For the best application experience and satisfaction from an epoxy project, it is very important to use the appropriate epoxy for the application. Not all epoxy products have the same working properties, cure times, or cured properties. This article will highlight a number of different application or cured properties, and it is up to you to select the most applicable epoxy for your application. Compare the properties of each epoxy to find the one that works best for an application. Though the mix ratio of of epoxies seems like it would give a trend in epoxy properties, it's better to investigate the actual working and cured properties of the epoxy.
Epoxy Type: Not all epoxy products are designed for the same type of application. Some are designed for high strength, and some are designed for flexibility, saturation and penetration into a substrate. Others are used as coatings, such as on a table top. Stiffer, harder epoxy products may delaminate from softer, more flexible materials such as wood or plastics. Always use an epoxy that is designed for a desired application.
Compatible Substrates: Not all epoxy products are designed to work with all substrates (e.g., wood, concrete, metal), so choose an epoxy product that clearly states that it will be compatible.
Viscosity: Viscosity is a working property that can make a big difference during the epoxy application process. Thinner, lower viscosity epoxies can be great for penetrating into a porous material, while slightly more viscous epoxy is commonly used for wetting out reinforcement fabrics such as fiberglass; thicker epoxy products are also better for holding in place, or on vertical applications.
Cure Speed: All epoxy products will have specific cure times, and this is something to keep in mind for working time / pot life, as well as achieving a full cure. Some epoxy products have different hardener speeds available, which can give longer working time for applications that require it, or shorter working time and a quicker cure for applications, when that is a desirable property.
Strength: Epoxy products have a wide range of strengths that they are tested for. Tensile strength, flexural strength, hardness, compressive strength, and tensile adhesion.

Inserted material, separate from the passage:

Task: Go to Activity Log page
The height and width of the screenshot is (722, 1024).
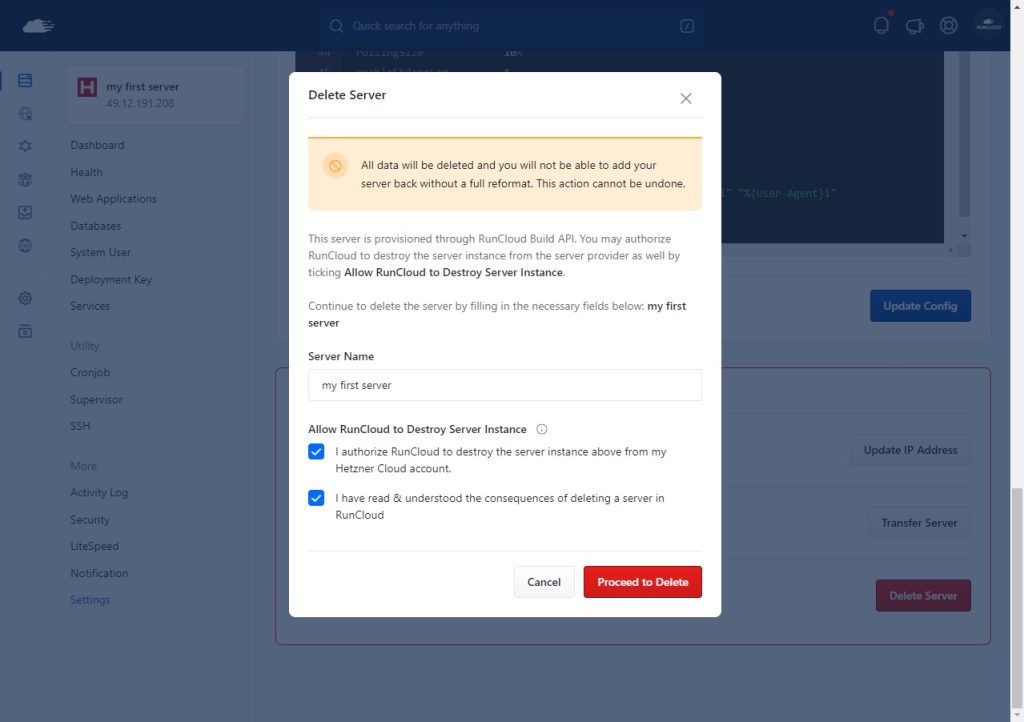Action: point(99,493)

Color: The color of cured epoxy can make a big difference when used in a cosmetic application. When it is important to have a clear epoxy material, there are epoxy products that specify that they cure to a clear material. Other epoxies commonly cure to an amber or slight yellow color.
Blush: Some epoxy products create what is called an amine blush on the surface when they cure. This material can be washed away easily with mild soap and water, but the surface that is left behind is not perfectly smooth. When a smooth, glassy finish is required, a non-blushing epoxy product is recommended.